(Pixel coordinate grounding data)

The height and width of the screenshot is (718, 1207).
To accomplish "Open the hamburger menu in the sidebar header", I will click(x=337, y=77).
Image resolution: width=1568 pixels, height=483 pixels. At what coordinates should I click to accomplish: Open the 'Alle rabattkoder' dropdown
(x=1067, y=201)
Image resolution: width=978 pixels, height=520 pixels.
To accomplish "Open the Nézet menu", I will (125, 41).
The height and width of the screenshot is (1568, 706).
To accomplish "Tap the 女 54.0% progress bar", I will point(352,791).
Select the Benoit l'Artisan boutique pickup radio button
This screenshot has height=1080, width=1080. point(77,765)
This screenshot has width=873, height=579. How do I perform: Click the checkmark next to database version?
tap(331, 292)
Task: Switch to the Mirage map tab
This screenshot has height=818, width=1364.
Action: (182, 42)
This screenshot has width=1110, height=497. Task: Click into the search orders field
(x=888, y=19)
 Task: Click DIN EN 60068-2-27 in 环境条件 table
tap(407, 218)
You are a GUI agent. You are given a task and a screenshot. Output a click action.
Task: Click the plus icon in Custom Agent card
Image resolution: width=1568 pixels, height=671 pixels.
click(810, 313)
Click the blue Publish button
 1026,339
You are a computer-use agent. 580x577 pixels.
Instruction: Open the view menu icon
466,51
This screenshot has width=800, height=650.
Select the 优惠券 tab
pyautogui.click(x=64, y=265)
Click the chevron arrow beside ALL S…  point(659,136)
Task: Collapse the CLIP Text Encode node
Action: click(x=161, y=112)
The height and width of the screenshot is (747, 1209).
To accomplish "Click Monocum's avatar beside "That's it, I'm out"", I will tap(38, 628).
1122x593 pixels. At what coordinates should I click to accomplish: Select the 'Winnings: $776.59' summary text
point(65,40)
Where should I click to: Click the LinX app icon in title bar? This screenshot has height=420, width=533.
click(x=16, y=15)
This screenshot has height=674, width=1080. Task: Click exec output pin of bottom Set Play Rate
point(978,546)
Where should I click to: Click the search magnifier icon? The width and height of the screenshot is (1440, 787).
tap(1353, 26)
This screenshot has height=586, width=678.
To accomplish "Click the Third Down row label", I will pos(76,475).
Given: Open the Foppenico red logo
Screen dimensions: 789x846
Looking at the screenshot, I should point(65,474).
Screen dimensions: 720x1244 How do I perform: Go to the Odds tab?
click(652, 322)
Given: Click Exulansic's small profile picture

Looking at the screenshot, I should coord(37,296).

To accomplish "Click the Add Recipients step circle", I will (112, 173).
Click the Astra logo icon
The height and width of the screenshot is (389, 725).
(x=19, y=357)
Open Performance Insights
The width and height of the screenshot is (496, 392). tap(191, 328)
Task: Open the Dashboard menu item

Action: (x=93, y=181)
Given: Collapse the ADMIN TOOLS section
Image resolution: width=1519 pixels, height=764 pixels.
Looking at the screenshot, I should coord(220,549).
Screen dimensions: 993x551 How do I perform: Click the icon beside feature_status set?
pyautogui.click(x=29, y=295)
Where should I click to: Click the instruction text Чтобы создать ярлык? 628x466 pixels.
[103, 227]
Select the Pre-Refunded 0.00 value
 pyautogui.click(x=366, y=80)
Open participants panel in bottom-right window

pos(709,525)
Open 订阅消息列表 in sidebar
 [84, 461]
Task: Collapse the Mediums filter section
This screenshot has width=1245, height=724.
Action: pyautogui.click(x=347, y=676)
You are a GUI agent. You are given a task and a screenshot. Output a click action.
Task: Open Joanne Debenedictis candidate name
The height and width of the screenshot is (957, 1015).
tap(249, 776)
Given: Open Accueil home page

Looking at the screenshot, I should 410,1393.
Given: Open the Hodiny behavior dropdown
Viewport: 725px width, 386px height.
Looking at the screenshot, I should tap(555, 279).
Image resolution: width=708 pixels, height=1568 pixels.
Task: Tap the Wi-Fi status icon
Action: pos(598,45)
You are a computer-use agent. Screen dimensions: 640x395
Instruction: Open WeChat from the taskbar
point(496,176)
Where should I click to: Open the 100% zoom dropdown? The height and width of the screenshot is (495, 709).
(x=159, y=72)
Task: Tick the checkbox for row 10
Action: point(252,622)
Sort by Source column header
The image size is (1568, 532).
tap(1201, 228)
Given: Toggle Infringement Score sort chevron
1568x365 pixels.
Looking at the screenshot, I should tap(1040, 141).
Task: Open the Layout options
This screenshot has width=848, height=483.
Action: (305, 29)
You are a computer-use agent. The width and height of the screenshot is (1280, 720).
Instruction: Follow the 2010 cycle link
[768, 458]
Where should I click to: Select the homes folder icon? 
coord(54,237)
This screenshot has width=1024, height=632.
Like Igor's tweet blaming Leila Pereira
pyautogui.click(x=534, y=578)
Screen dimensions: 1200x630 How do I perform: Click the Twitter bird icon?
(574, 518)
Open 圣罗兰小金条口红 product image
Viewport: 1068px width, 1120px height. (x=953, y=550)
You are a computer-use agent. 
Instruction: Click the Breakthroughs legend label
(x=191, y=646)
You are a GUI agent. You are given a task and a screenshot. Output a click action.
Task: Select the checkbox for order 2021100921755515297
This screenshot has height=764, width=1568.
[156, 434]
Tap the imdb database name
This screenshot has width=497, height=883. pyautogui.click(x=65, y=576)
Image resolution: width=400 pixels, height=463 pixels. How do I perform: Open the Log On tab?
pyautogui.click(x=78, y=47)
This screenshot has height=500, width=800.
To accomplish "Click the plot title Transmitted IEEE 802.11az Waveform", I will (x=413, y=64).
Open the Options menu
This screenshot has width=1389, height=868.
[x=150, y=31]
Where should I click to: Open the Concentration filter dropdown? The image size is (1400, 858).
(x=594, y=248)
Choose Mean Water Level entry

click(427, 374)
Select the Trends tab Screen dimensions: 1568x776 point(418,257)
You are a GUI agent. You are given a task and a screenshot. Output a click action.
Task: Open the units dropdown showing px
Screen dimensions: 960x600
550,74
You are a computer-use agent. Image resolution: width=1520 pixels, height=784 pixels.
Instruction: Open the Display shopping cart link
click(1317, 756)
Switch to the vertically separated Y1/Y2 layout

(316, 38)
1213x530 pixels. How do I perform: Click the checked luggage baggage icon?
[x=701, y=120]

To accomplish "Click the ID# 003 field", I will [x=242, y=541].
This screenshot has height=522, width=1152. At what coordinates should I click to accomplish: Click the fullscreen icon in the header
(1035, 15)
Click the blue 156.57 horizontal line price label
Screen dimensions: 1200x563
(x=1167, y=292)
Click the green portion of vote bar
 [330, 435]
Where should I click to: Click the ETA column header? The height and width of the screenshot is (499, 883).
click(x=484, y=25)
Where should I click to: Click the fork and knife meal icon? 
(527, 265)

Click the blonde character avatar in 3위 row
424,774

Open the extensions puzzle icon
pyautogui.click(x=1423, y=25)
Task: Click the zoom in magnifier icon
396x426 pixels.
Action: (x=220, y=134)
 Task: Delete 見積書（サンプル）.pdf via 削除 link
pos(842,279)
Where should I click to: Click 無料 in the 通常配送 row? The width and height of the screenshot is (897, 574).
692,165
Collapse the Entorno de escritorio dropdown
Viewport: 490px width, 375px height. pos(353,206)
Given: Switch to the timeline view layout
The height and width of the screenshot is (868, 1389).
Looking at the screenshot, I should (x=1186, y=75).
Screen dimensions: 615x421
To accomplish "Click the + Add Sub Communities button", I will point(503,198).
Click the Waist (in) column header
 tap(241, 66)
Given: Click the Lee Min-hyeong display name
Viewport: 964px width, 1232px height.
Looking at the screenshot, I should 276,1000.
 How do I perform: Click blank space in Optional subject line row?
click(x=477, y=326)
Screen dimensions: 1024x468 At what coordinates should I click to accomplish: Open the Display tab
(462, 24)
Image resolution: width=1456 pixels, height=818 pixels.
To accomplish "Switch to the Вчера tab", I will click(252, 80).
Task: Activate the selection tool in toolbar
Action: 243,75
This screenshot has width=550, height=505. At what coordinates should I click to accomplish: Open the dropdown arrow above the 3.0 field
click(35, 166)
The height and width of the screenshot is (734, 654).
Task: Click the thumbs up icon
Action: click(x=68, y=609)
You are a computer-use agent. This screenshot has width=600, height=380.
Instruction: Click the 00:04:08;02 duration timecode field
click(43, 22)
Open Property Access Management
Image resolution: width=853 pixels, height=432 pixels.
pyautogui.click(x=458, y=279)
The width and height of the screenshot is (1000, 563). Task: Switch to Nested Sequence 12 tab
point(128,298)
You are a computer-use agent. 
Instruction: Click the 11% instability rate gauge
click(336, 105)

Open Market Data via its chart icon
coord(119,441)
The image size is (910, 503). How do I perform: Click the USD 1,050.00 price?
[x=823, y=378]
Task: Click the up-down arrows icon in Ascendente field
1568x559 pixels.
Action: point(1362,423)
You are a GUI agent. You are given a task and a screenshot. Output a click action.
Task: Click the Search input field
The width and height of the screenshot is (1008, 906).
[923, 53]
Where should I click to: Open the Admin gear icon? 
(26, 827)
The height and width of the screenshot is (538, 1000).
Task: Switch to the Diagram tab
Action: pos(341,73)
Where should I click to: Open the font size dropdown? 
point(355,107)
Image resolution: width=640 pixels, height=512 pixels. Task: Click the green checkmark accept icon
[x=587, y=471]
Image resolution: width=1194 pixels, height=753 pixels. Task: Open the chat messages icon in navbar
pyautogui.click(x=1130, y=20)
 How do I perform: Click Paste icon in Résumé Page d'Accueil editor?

The problem
Check each line of the records above for "section", and copy those that have it.

Exercise result
Given: Collapse the ADMIN TOOLS section
Task: Collapse the Mediums filter section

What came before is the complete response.